Assignment 1 | Rewrite the case summaries from "Agustin-Matias v. Garland, 48" to "of removal (COR).", putting "the petitioner" wherever "Agustin-Matias" appears.
Assignment 2 | In the case summaries, what kind of review did the Fifth Circuit apply to Agustin-Matias's equal protection claim?

Selected extract |
========================================
Agustin-Matias v. Garland, 48 F.4th 600 (5th Cir. 2022) - Sept. 9, 2022

Facts & Background
  • Agustin-Matias is a citizen of Guatemala. He filed a petition for review of a BIA decision dismissing his appeal of the IJ's denial of his application for cancellation of removal (COR). 
  • Agustin-Matias argued that the BIA erred in concluding he failed to demonstrate that his stepchildren are United States citizens and thus "qualifying relatives" for purposes of his application. He also argued that the BIA's interpretation of 8 USC § 1229b(b)(1)(D) violates the Fifth Amendment.
Notable Holdings & Rationale
  • Agustin-Matias did not assert before the IJ that his stepchildren were U.S. citizens but argued that his wife's testimony established it. The Fifth Circuit disagreed that the evidence compels a conclusion contrary to that of the BIA. 
  • Agustin-Matias's argued that the requirement to establish hardship to a qualifying relative without also considering the hardship that he would suffer, violates equal protection under the Fifth Amendment. Applying rational basis review, the Fifth Circuit determined that § 1229b(b)(1)(D) passes constitutional muster. 
  • The Fifth Circuit denied the petition for review. 

Parada v. Garland, 48 F.4th 374 (5th Cir. 2022) - Sept. 1, 2022 

Facts & Background 
  • Parada and her minor daughter are citizens of El Salvador. They filed a petition for review after the BIA denied their motion to reopen removal proceedings to allow them to apply for cancellation of removal. 
  • The Notices to Appear (NTAs) lacked the time and date of the hearing, but they did subsequently receive multiple notices of hearing. In removal proceedings, Parada applied for asylum for herself and her daughter. The IJ denied their application for asylum and other relief and ordered them removed, and the decision was affirmed by the BIA.
Notable Holdings & Rationale 
  • Parada asserted that under Pereira v. Sessions, their NTAs did not activate the stop-time rule and they had since accrued the necessary 10 years of physical presence to apply for cancellation of removal. 
  • The Fifth Circuit reviewed the BIA's denial under the "highly deferential abuse-of-discretion standard" and determined that the standard was met here because the BIA's decision was based on a legally erroneous interpretation of the statutes governing NTAs and the stop-time rule. The Supreme Court has since reinforced the holding of Pereira in Niz-Chavez. 
  • The Fifth Circuit granted the petition for review and remanded the case to the BIA for further proceedings consistent with this opinion.
========================================
Given data |
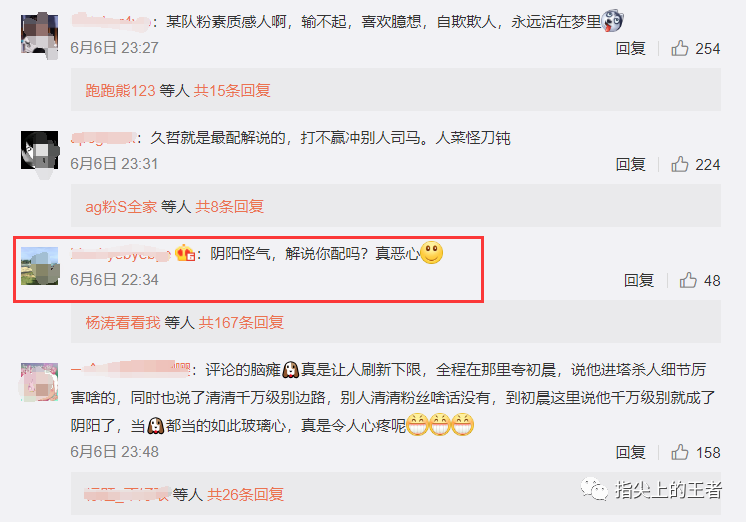Click the member crown badge icon
The image size is (746, 522).
coord(185,253)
========================================
Exercise output 1 |
the petitioner v. Garland, 48 F.4th 600 (5th Cir. 2022) - Sept. 9, 2022

Facts & Background
  • the petitioner is a citizen of Guatemala. He filed a petition for review of a BIA decision dismissing his appeal of the IJ's denial of his application for cancellation of removal (COR).

Exercise output 2 | Rational basis review.